This morning I learned that I will be speaking on the subject of black Confederates at the annual meeting of the Association for the Study of African American Life and History, which will take place in Richmond in October. Thanks to National Park Service Ranger, Emmanuel Dabney, for putting together an excellent panel that will offer different perspectives on this subject. Proponents of this myth, who rush to cite Ervin Jordan as a supporter, ought to carefully read his session description.
It ought to be a well-attended session and the discussion will, no doubt, be entertaining. The conference as a whole promises to be quite interesting given that the theme is the Civil War and the Sesquicentennial.
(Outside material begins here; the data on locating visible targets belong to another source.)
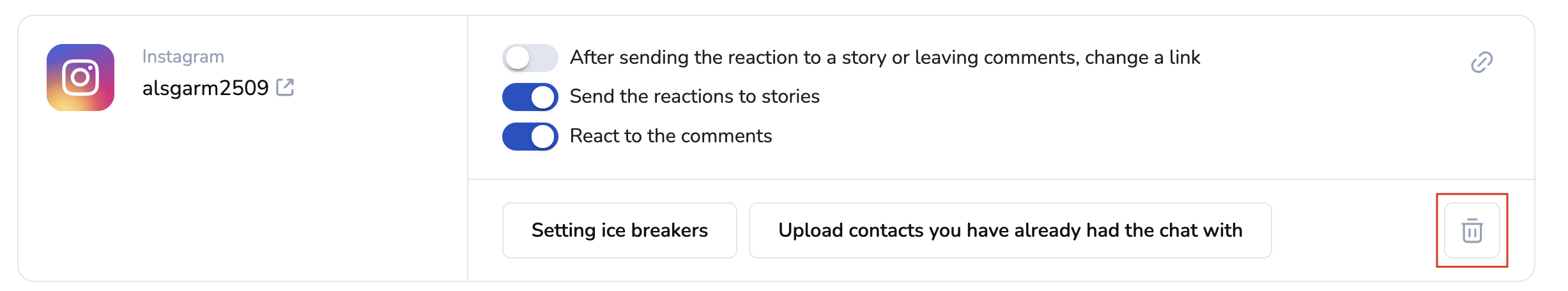The image size is (1568, 291).
Task: Click the "React to the comments" label text
Action: coord(670,136)
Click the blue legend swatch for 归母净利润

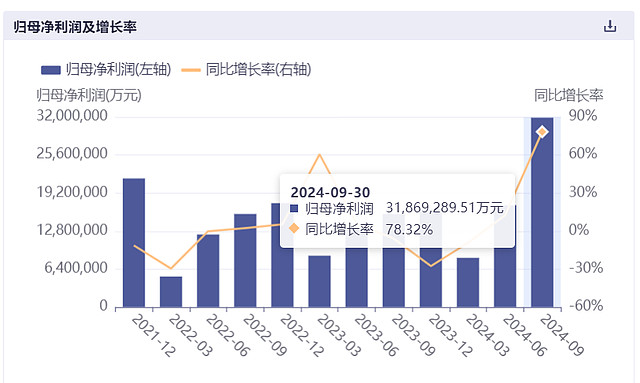click(x=51, y=70)
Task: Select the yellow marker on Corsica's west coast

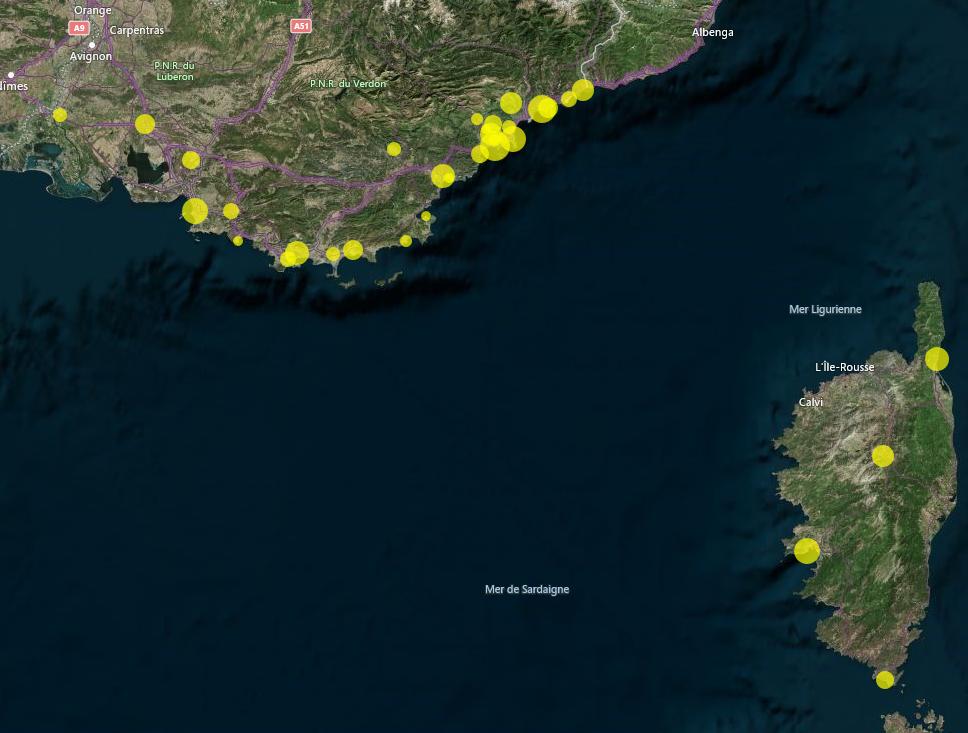Action: (806, 550)
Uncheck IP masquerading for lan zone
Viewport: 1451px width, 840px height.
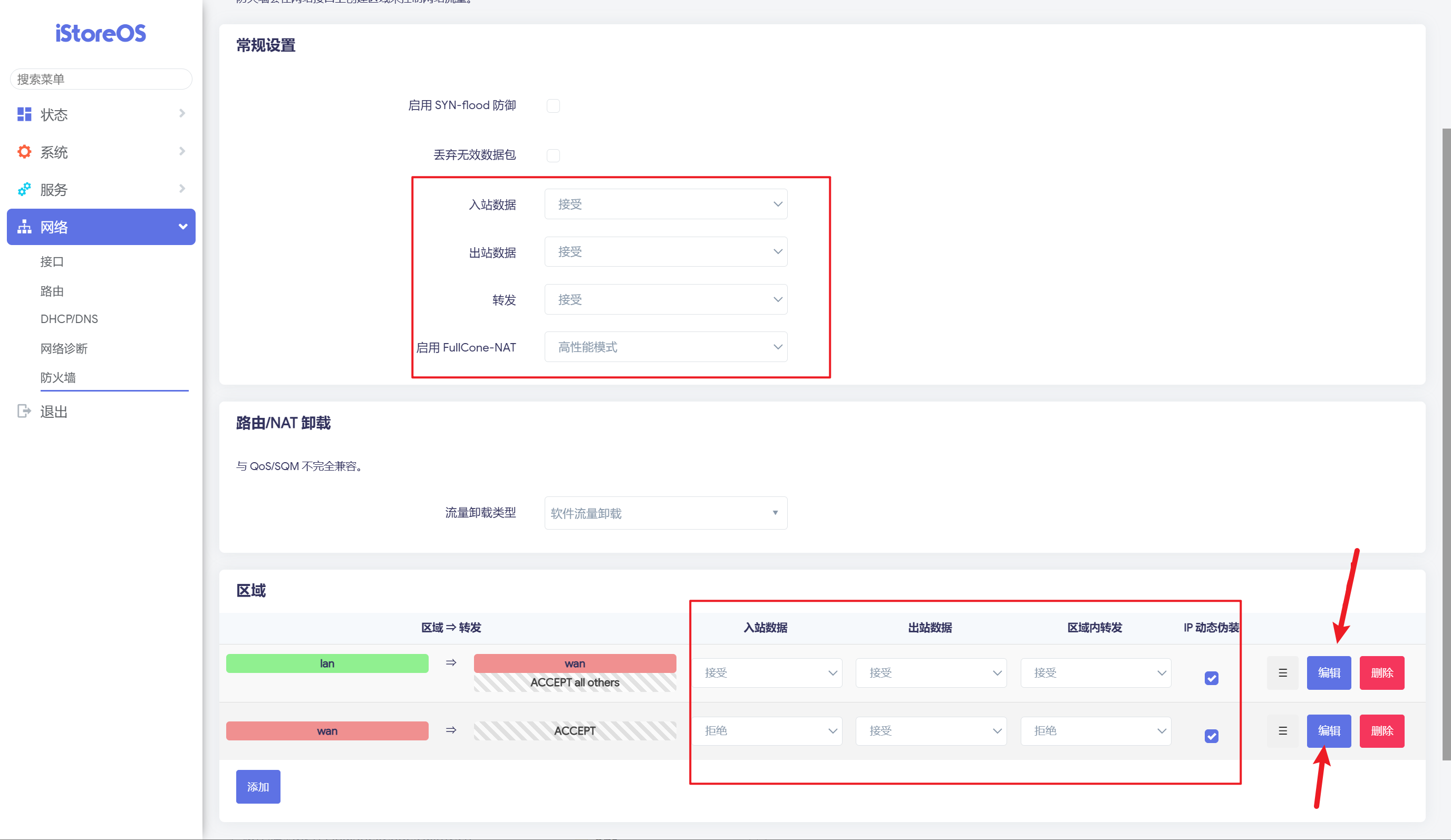[1211, 678]
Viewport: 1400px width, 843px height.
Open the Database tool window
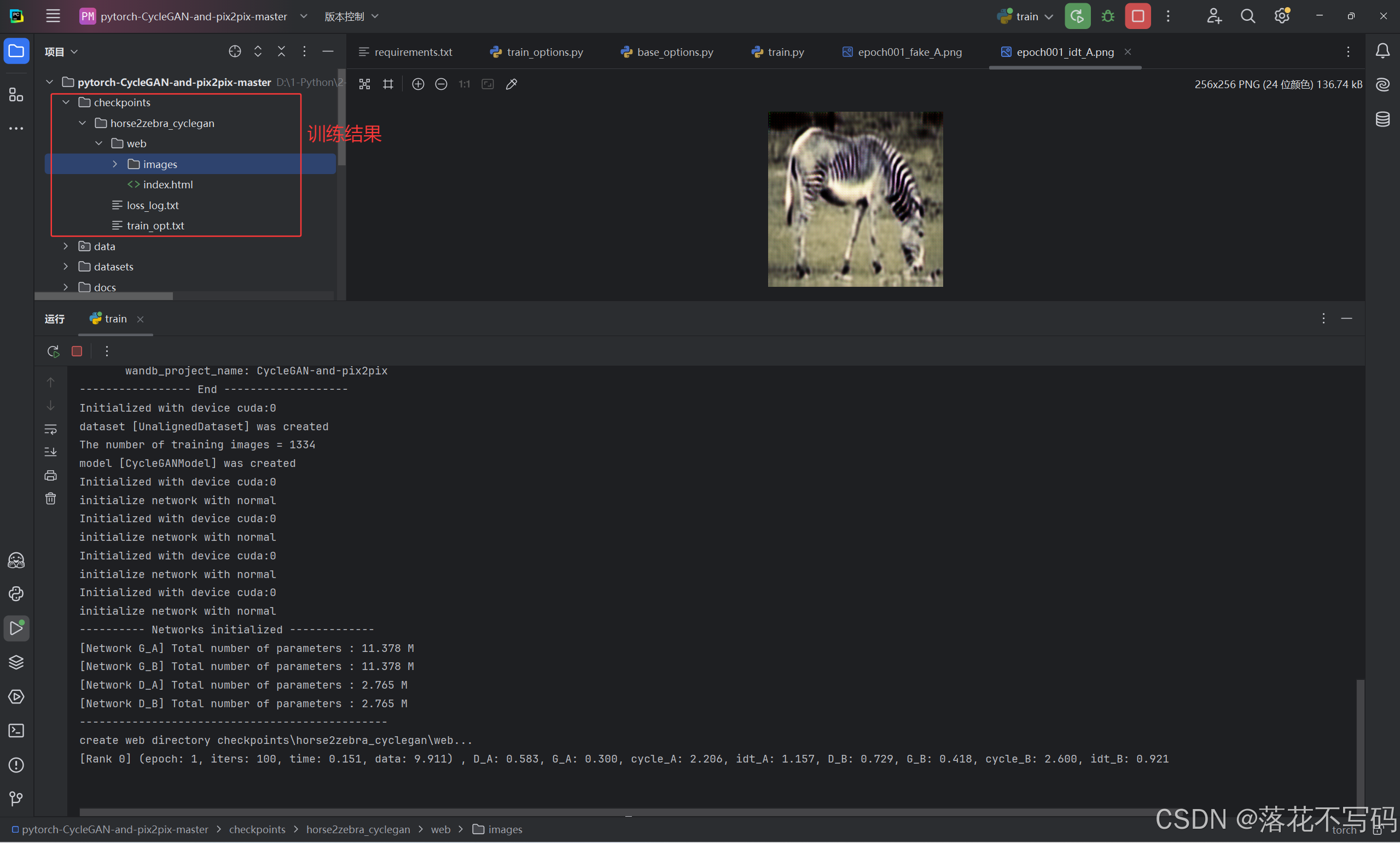tap(1382, 119)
We don’t have a specific time for the session, but I will be sure to pass it on as more information becomes available.
Session Title: “Black Confederates in the Civil War: History, Myth, Memory, and Make-Believe”
Session Description: Most African-American assistance to the Confederate States of America was involuntary and most were never armed, uniformed, fed, and paid as soldiers. However, in the last twenty years a small number of vocal people have created memories which feature swarms of armed African-Americans fighting to defend the Confederacy’s territory. This panel will help to analyze the historical truth of Black participation in relation to the Confederacy’s wartime goals. Renee Ingram provides an important overview of the legislation enacted by the Confederate Congress which reflects the manner in which the Southern government used free and enslaved African Americans. Professor Ervin L. Jordan, Jr. offers insight regarding the experience of Black Virginians in relationship with the Confederate and Virginia State Governments. Dr. Jaime Martinez critically evaluates North Carolina government’s impressment of enslaved people, the conditions of those particular slaves, and the feelings of North Carolina slaveholders regarding impressments. Kevin Levin contributes a case study which examines how one African-American, Silas Chandler actually experienced the war and how public memory has manipulated and misrepresented his past principally through the internet. This panel connects directly to recent academic and public debates about the means in which African-Americans supported and resisted the Confederacy’s political and military goals during the Civil War.
Moderator: Emmanuel Dabney
Panelist: E. Renee Ingram Panel title: “In View of a Great Want of Labor: A Legislative History of African American Conscription in the Confederacy”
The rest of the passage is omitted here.